■ **WHAT NEEDS TO BE DONE**: Please update the data below, beginning at the line that has "will click(x=159, y=172)." and stopping after the line that has "The height and width of the screenshot is (1036, 1656).": change "dropdown" to "menu" and leave everything else unchanged. Return only those lines.

■ **DATA ROWS**:

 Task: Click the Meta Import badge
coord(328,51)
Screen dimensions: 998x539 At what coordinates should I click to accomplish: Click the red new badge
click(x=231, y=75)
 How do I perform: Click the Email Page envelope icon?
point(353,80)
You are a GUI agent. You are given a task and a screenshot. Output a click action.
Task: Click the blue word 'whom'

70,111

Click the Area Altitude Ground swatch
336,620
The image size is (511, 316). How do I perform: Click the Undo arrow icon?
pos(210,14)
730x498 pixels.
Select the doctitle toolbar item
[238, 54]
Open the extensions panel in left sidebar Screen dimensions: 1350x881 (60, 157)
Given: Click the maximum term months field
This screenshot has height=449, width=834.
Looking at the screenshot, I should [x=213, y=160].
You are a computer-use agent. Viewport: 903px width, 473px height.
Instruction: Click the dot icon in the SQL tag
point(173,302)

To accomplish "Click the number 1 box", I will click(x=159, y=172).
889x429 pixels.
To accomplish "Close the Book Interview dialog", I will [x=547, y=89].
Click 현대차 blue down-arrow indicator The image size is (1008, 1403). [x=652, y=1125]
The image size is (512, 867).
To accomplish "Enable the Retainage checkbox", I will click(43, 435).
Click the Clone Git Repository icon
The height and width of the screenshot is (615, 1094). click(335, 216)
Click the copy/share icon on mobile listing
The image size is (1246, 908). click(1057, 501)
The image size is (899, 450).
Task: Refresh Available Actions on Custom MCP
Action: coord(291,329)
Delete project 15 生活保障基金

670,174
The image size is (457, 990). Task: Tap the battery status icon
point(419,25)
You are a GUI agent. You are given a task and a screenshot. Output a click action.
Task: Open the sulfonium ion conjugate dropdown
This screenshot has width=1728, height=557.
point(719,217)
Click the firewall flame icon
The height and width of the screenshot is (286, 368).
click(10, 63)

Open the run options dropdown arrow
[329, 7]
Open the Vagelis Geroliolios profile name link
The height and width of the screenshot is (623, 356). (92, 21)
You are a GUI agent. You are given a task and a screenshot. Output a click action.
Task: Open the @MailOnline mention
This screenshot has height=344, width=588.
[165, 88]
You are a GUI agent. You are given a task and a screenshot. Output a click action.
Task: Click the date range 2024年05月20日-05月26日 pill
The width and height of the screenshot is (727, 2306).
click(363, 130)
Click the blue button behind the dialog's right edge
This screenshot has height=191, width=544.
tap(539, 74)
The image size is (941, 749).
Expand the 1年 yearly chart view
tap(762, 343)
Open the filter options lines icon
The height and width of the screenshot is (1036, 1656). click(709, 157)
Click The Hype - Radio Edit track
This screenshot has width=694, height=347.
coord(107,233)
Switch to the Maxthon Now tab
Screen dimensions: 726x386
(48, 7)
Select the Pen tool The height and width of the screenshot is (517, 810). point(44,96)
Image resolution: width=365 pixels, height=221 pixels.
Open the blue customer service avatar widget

■ **REPLY**:
To accomplish "Click the number 1 box", I will click(x=159, y=172).
889x429 pixels.
To accomplish "Close the Book Interview dialog", I will [x=547, y=89].
Click 현대차 blue down-arrow indicator The image size is (1008, 1403). [x=652, y=1125]
The image size is (512, 867).
To accomplish "Enable the Retainage checkbox", I will click(43, 435).
Click the Clone Git Repository icon
The height and width of the screenshot is (615, 1094). click(335, 216)
Click the copy/share icon on mobile listing
The image size is (1246, 908). click(1057, 501)
The image size is (899, 450).
Task: Refresh Available Actions on Custom MCP
Action: coord(291,329)
Delete project 15 生活保障基金

670,174
The image size is (457, 990). Task: Tap the battery status icon
point(419,25)
You are a GUI agent. You are given a task and a screenshot. Output a click action.
Task: Open the sulfonium ion conjugate menu
This screenshot has width=1728, height=557.
point(719,217)
Click the firewall flame icon
The height and width of the screenshot is (286, 368).
click(10, 63)

Open the run options menu arrow
[329, 7]
Open the Vagelis Geroliolios profile name link
The height and width of the screenshot is (623, 356). (92, 21)
You are a GUI agent. You are given a task and a screenshot. Output a click action.
Task: Open the @MailOnline mention
This screenshot has height=344, width=588.
[165, 88]
You are a GUI agent. You are given a task and a screenshot. Output a click action.
Task: Click the date range 2024年05月20日-05月26日 pill
The width and height of the screenshot is (727, 2306).
click(363, 130)
Click the blue button behind the dialog's right edge
This screenshot has height=191, width=544.
tap(539, 74)
The image size is (941, 749).
Expand the 1年 yearly chart view
tap(762, 343)
Open the filter options lines icon
The height and width of the screenshot is (1036, 1656). click(709, 157)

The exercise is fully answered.